## TASK STATEMENT
Go through the records below and report each line with "agent" in it.

## LISTED ENTRIES

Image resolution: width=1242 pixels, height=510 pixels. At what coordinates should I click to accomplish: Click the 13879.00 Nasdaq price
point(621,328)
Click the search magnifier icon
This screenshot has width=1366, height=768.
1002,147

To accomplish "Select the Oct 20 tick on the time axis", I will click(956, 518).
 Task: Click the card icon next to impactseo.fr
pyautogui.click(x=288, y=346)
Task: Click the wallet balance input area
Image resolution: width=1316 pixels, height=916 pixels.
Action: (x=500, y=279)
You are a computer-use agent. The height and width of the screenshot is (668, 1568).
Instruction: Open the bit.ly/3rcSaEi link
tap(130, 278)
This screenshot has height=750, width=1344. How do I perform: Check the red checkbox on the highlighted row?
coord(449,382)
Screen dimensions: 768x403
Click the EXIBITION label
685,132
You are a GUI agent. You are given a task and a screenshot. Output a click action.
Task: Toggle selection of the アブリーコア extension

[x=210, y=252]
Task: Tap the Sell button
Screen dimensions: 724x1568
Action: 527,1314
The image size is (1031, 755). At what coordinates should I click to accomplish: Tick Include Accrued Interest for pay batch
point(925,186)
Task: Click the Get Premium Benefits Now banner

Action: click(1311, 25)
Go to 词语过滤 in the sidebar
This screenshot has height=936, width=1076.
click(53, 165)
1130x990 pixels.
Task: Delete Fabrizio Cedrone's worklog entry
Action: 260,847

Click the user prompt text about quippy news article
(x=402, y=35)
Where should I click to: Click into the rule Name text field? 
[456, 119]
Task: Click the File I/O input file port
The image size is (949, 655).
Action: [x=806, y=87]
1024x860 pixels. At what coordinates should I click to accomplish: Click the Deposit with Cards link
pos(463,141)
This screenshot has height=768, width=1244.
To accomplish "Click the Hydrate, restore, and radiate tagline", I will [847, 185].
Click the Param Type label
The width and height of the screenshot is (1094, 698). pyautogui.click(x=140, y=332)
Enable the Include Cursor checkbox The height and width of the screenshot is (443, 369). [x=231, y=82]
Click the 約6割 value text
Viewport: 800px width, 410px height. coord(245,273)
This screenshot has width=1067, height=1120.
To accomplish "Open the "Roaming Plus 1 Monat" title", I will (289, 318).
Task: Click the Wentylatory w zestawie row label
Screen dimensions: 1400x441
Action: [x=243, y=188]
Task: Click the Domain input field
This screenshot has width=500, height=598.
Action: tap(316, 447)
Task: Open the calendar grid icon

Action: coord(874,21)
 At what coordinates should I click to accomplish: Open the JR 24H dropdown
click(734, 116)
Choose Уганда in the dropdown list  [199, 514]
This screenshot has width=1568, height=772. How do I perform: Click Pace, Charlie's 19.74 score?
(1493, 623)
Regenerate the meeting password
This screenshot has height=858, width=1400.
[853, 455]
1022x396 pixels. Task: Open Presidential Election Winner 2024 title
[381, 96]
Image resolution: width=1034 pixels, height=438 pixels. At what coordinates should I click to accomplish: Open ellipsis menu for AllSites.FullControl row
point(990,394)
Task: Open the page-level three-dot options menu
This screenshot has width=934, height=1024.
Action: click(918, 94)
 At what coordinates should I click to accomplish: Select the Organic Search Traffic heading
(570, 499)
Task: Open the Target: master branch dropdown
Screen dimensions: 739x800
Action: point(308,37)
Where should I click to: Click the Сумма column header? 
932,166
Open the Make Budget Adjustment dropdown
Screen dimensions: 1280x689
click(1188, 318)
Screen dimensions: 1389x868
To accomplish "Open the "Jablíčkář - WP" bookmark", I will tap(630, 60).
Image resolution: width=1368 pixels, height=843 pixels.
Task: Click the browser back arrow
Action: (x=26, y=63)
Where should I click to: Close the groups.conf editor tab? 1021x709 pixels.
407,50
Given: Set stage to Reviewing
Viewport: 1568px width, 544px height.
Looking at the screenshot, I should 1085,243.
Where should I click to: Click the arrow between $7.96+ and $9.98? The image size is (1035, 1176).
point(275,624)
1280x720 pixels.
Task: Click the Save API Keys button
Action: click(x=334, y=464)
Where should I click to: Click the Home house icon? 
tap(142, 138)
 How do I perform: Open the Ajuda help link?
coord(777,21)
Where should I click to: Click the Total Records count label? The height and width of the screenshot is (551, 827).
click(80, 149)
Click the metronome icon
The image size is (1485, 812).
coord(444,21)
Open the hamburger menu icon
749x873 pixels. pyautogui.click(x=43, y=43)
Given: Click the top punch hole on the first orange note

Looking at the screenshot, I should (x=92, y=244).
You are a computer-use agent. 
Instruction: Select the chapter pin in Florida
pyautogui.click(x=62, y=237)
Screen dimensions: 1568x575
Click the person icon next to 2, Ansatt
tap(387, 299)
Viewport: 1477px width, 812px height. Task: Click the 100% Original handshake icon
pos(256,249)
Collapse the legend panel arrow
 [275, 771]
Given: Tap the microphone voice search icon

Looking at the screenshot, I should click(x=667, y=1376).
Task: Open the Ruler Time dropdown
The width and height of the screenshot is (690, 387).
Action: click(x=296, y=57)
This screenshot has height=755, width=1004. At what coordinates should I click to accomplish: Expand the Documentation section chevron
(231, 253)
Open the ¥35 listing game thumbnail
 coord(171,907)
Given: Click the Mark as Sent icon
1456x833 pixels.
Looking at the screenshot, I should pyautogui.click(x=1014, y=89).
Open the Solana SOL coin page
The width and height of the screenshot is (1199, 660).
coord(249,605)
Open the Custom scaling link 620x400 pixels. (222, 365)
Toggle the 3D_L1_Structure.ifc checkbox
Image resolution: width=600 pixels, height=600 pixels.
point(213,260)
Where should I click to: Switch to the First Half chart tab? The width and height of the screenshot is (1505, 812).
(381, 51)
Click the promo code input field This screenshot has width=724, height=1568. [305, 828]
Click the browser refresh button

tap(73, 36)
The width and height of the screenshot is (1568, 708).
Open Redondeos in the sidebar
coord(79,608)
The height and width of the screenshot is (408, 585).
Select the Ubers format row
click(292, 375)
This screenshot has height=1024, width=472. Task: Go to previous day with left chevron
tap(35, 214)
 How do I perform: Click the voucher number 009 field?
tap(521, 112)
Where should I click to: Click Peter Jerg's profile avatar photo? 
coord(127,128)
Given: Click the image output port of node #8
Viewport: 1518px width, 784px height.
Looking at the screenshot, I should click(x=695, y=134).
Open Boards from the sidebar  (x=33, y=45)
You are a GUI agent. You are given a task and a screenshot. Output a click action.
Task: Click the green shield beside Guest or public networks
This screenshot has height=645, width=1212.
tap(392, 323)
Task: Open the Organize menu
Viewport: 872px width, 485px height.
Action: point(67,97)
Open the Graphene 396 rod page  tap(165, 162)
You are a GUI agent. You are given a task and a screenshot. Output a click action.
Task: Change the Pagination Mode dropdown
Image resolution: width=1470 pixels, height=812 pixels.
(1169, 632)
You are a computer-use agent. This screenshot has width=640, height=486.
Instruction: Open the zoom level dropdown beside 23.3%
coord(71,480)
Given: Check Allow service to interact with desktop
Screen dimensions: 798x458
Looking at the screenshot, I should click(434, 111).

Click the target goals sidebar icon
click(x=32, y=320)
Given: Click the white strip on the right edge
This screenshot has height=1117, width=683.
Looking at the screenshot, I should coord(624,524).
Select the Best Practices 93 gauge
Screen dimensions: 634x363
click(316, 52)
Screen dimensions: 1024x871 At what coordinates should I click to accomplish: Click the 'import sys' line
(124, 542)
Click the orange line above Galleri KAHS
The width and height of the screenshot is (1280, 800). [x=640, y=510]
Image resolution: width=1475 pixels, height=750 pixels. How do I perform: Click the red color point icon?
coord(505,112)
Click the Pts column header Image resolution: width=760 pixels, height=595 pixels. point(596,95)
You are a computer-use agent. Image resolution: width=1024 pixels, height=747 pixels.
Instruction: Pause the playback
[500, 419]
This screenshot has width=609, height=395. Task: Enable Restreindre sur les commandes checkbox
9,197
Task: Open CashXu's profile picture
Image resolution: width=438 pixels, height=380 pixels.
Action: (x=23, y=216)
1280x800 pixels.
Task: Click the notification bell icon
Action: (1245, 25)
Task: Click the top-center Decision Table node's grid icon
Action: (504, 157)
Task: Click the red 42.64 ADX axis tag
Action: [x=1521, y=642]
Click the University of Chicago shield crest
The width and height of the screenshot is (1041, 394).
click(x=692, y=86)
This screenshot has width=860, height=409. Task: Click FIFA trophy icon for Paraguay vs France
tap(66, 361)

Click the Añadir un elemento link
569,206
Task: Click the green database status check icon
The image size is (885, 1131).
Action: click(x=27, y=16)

## PROBLEM SOLUTION
You are a computer-use agent. The height and width of the screenshot is (668, 1568).
You are a GUI agent. You are given a task and a screenshot. Output a click action.
You are a computer-use agent. 
You are a GUI agent. You are given a task and a screenshot. Output a click action.
You are a GUI agent. You are given a task and a screenshot. Output a click action.
You are a computer-use agent. This screenshot has width=640, height=486.
You are a computer-use agent. Image resolution: width=1024 pixels, height=747 pixels.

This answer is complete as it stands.